The lines to copy from the listing below are those that contain the string "agent".

RECORD EXCERPTS –
·····
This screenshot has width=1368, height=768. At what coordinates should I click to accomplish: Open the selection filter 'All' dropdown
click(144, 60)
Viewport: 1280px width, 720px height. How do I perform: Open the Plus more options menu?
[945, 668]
·····
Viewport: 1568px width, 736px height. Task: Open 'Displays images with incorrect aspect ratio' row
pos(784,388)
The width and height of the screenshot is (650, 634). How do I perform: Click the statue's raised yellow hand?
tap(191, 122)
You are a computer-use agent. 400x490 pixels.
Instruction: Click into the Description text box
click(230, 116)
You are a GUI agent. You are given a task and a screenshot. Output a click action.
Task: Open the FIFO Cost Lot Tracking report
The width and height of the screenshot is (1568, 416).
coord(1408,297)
·····
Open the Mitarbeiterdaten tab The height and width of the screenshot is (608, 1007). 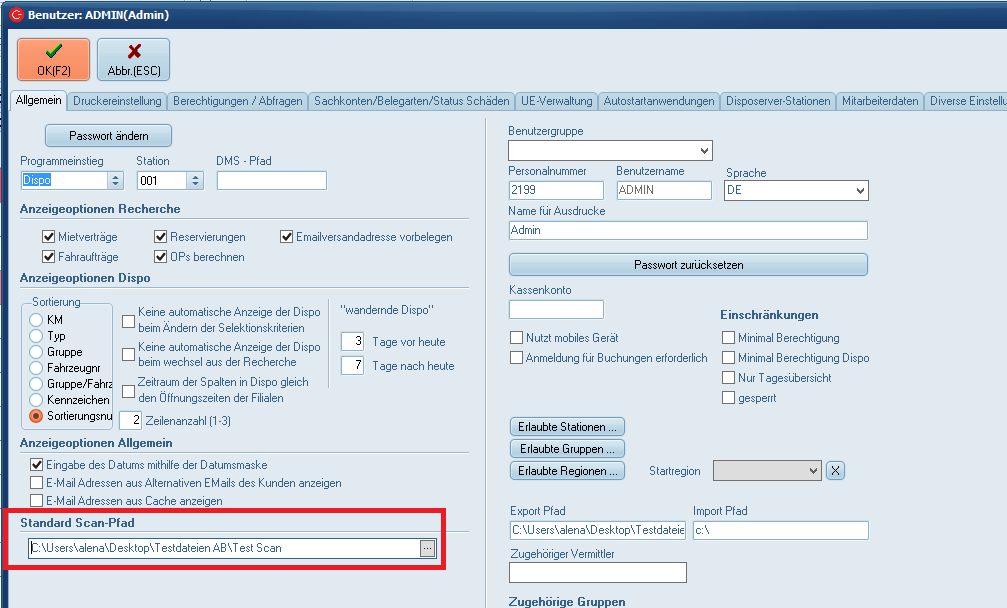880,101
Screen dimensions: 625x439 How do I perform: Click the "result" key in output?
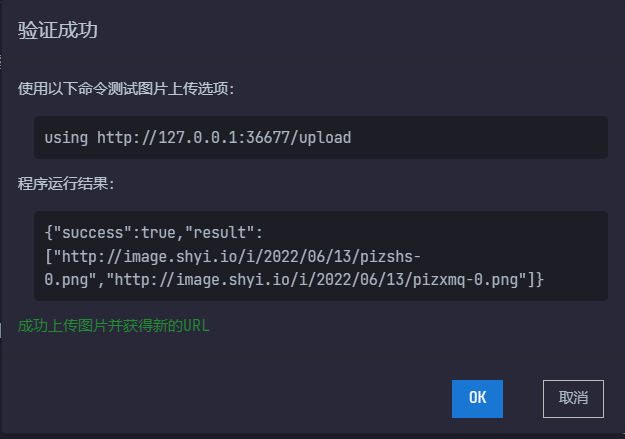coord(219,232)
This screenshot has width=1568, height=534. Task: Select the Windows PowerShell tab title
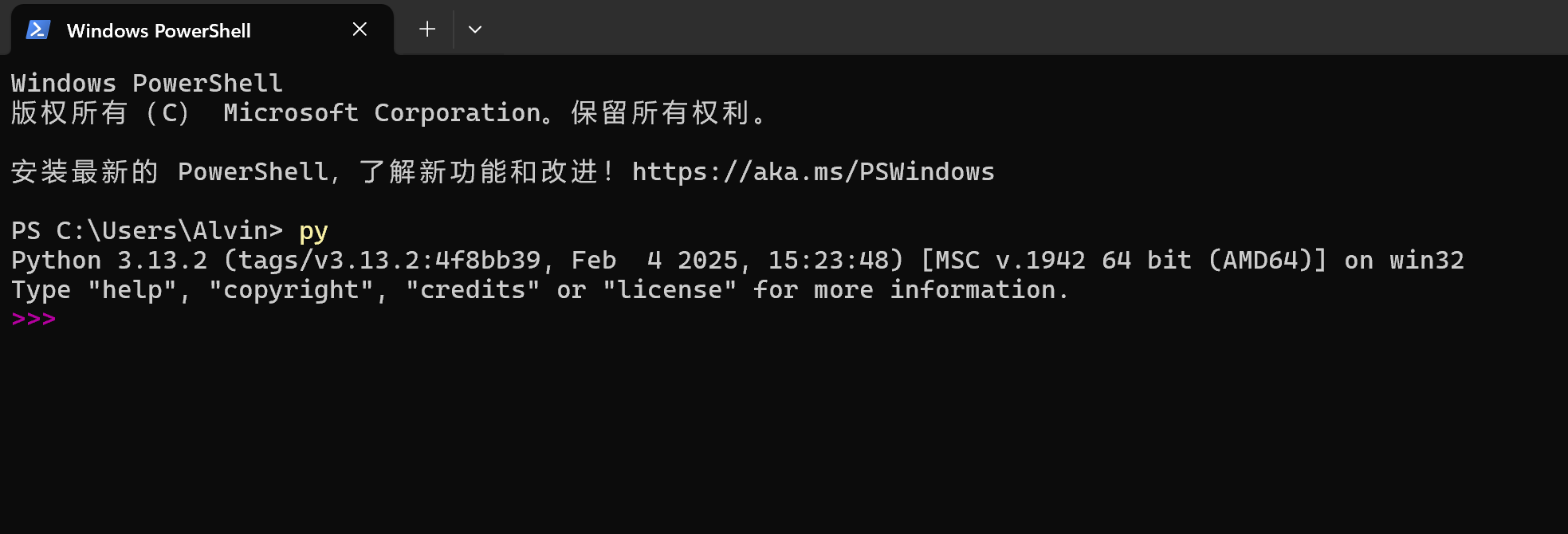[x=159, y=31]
·····
YOUR SOLUTION –
You are a computer-use agent. 400x490 pixels.
You are a GUI agent. You are given a task and a screenshot. Output a click action.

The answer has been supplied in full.